2008年01月21日

ビジャレアル 対 バレンシア  

3-0(ピレス 前半6分/カプデビラ 後半18分/カフヴェジ 後半25分)

 バレンシアからしたら、こういう流れのとき、何よりも大事なのは勝利だ。アトレティコ戦で手応えをつかんだ次の試合、ここでやりやすい相手と当たれば良かったのだが、開幕戦、ホームで完敗したビジャレアルとぶつかる当たり、きっと今年はダメなシーズンなんだろうなと…。2年かけてCLに行くしかないかな…。

 アトレティコ戦で問題だったのは、中盤でパスミスが多いことだった。速いペースでボール回しをしたらミスは当然増える。だけど今のバレンシアは、そのスピードを制御できないって感じなのだ。幸い、アトレティコの中盤もそれにつき合ってくれて、自分たちの流れにできたんだけど、今日は相手が悪かった。
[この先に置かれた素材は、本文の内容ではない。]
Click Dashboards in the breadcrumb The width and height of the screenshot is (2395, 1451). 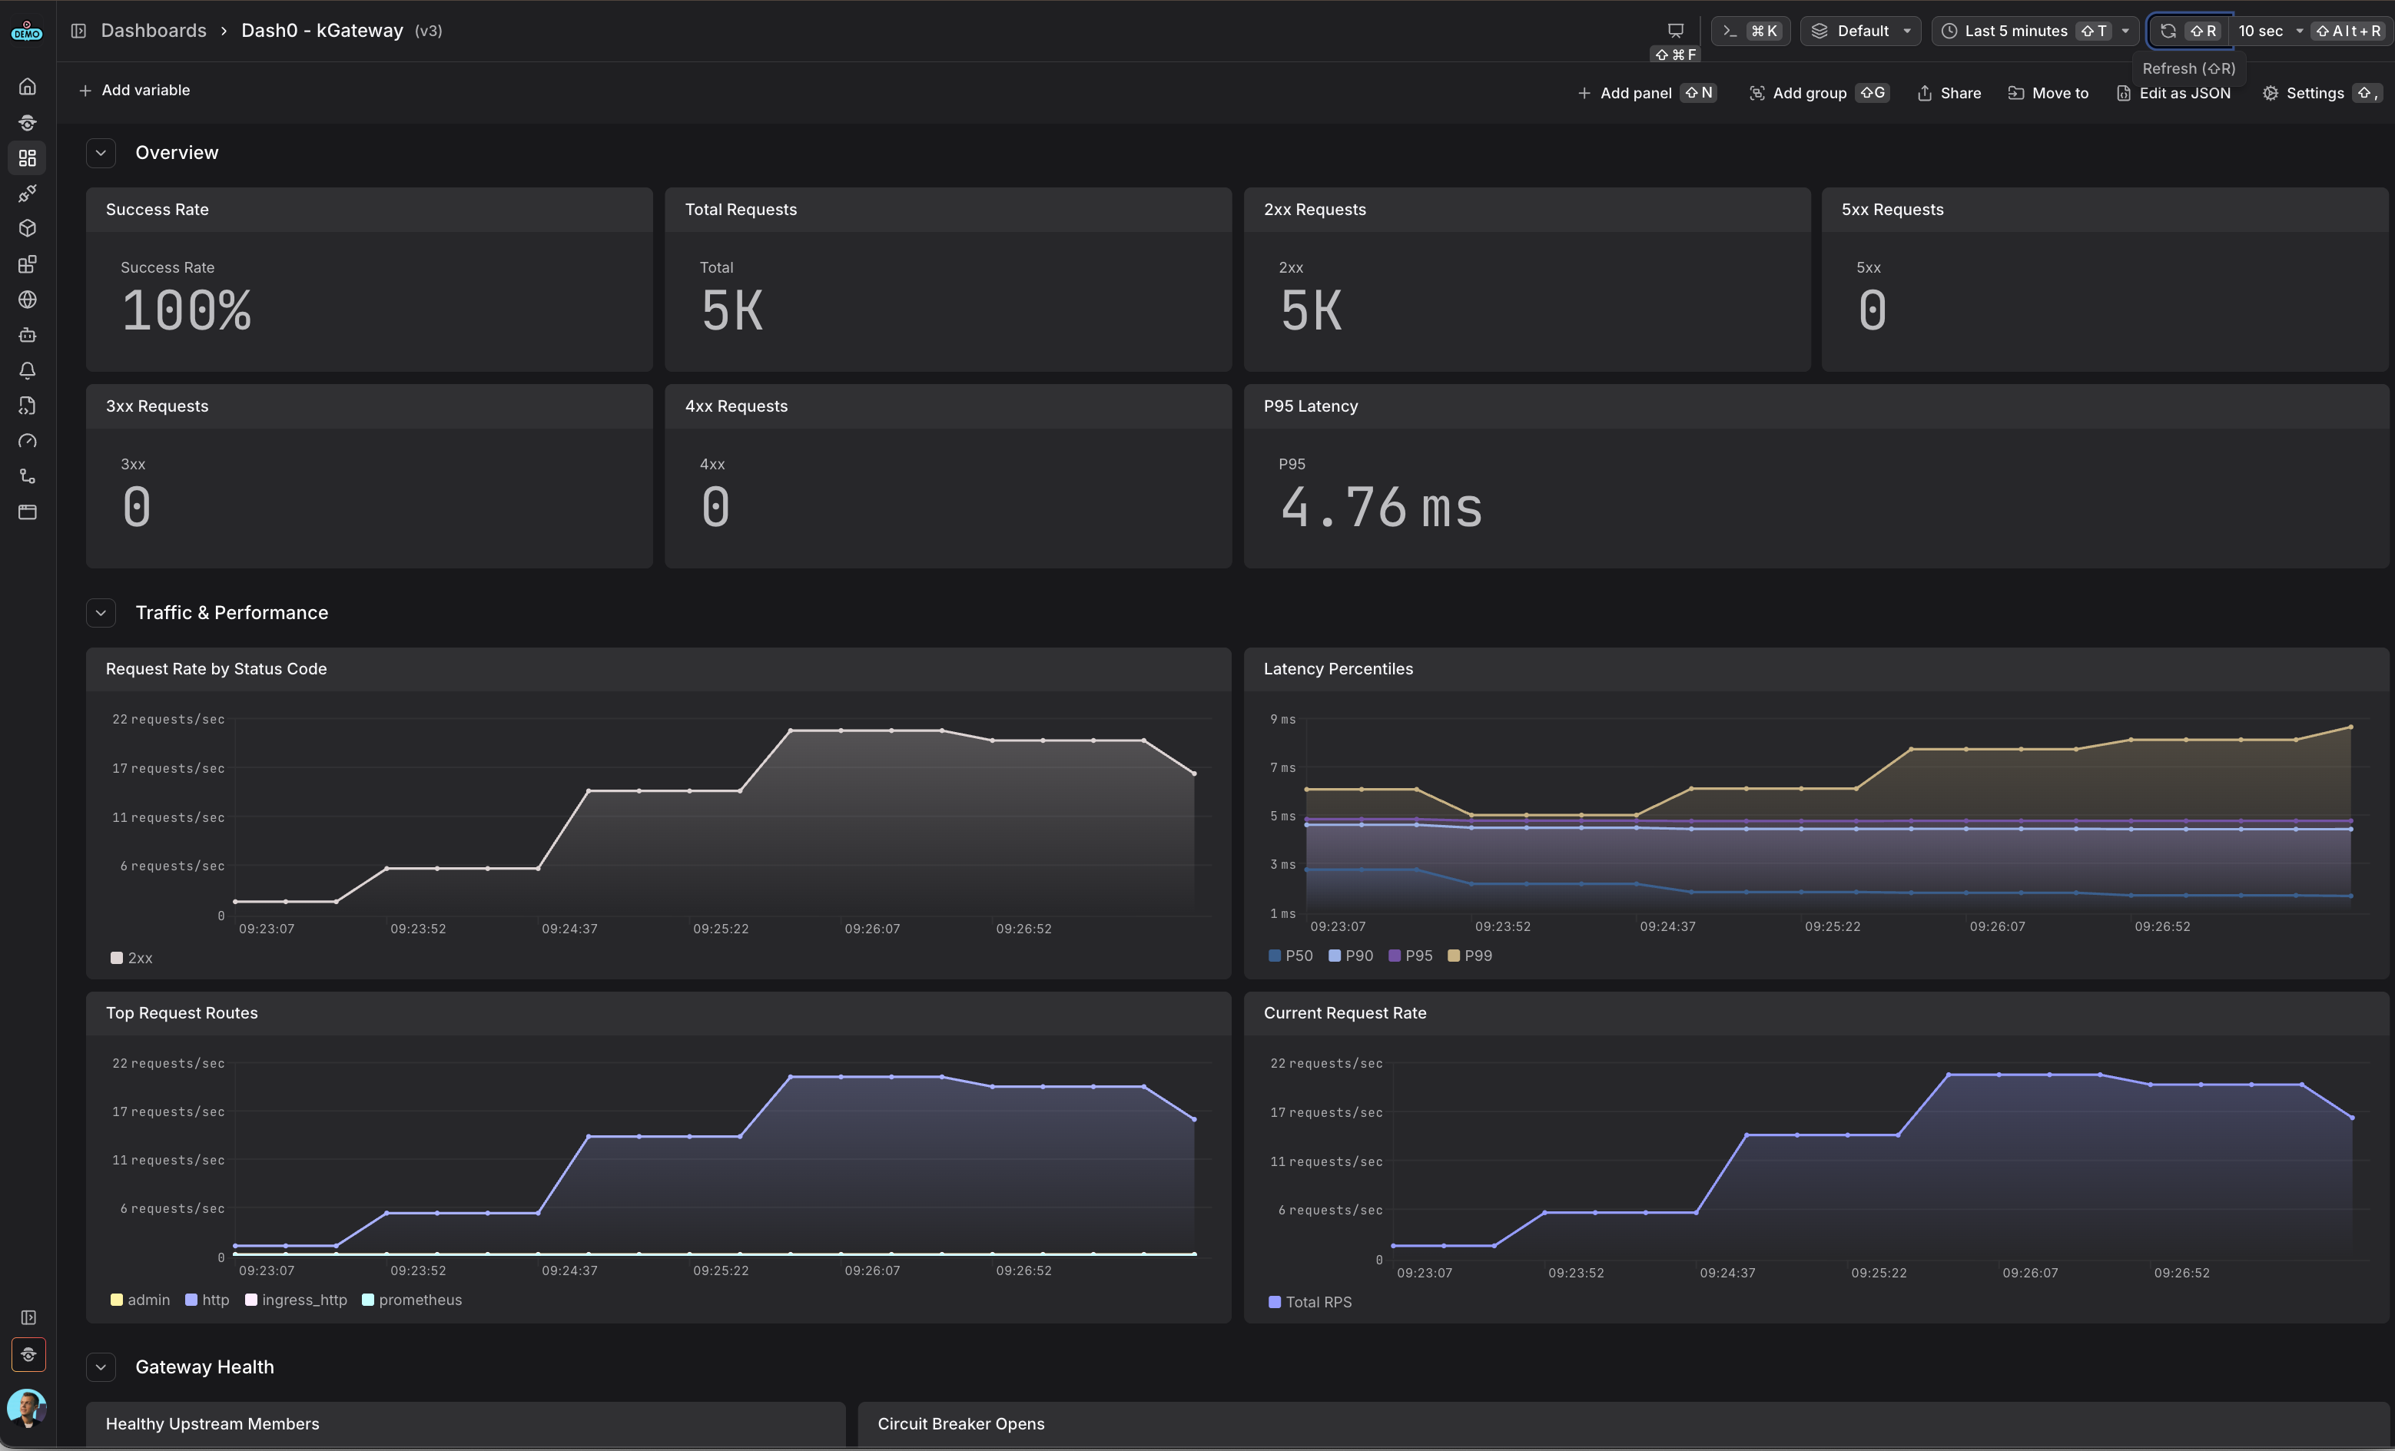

中盤の構成では一枚上手なビジャレアル。バレンシアのミスからボールを奪えば、あっさりシュートまで持っていく見事なボール回しでバレンシアを翻弄。次第にバレンシアは混乱していった。

 それにしても今日のバレンシアのサッカーは酷い。相変わらず中盤でボールを失うことが多すぎる。シルバ、バラハがつまらないミスを繰り返す。それはダイレクトが出来ないからと言えるだろう。トラップするとすぐに2人に囲まれてしまう。中盤でバラハやシルバが完全にねらわれていた。そのときにしっかり、SBとDHがダイレクトで受けれる位置にいないといけないんだけど、そのポジショニングが出来てないし、ビジャがワントップで中央に固定すると、本気で何も出来ない。両ウイングとの距離が空きすぎて、ビジャがあっさり取られておしまいという。途中、ダイレクトでビジャが何度もパスミスをしていたが、あれは、ホアキンとビセンテにもっと中央に来てくれと言うサインだったと思う。
 そんなこんなで何一つ機能してなかった攻撃陣。当然ミスが増えれば守備も後手後手に回り、ピンチの連続。正直、いつ2点目が入ってもおかしくない状況だった。。

 バレンシアは結局、名前だけで本当に実力のある選手がいないというのが実際のところなんだろう。そういう力のなさを認めてカウンターサッカーをすればいいのか。。それで本当に良いのか? スペインのCL常連チームとして恥ずかしくないのかと僕は思う。堅守速攻? それはいつのバレンシアのサッカーか。ビジャがいたから成立したカウンターサッカーは、あれはイタリアのサッカーだ。メンディエタやキリゴンがいた頃は、ポゼッションではないが、しっかりボールを回してサイドから攻めていた。それはやっぱりバラハの力があったからだろう。的確なミドルパスは本当に素晴らしかった。でも、今、レベルが信じられないほど落ちてる。たとえばビジャレアルの中盤の選手は日本ではそんな知られたないけど、あきらかにバレンシアの選手より巧い。カニとかセナとか、ブルーノとかピレスとか。全盛期のアルベルダとバラハのコンビなら、それに対抗できただろう。でも、残念ながら、世代交代に目をつぶって来たツケと言うべきか、全然ボールを持てる選手がいなくなってる。今、バラハを見てて思うのだが、ボールを受ける前、パスコースを一つも持ってないことが多い。一度トラップしてから周りを見る。これじゃはっきり言って遅すぎる。後半バネガが入って、あっさりボールがサイドに渡るようになったが、その1秒の差がすべてを変えると僕は思ってる。ということで、本当に残念だが、もうバラハの時代は終わったのかもしれない。どこまで出来るか未知数だが、バネガ、マドゥーロに期待するしかなさそうだ。

 さて、こういう結果になってしまった以上、切り替えるしかない。またゼロからやり直しだ。4位以内と言う淡い期待も抱けなくなって来た。
 3トップにまったく対応できてないビジャを意地でも使い続けるのか。それとも徐々にビジャを慣れさせるのか。個人的には、ホアキンとビジャのツートップ。ビジャの左ウイング/モリエンテスorジギッチのワントップなんていうのが一番いいかなと思っている。あと、全体的に攻め急ぎ過ぎ。ボールが回せないときは後ろでボールをつなぎましょう。急いで前へ行っても、ミスして奪われるのがオチ。自分たちのスピードを理解しましょう。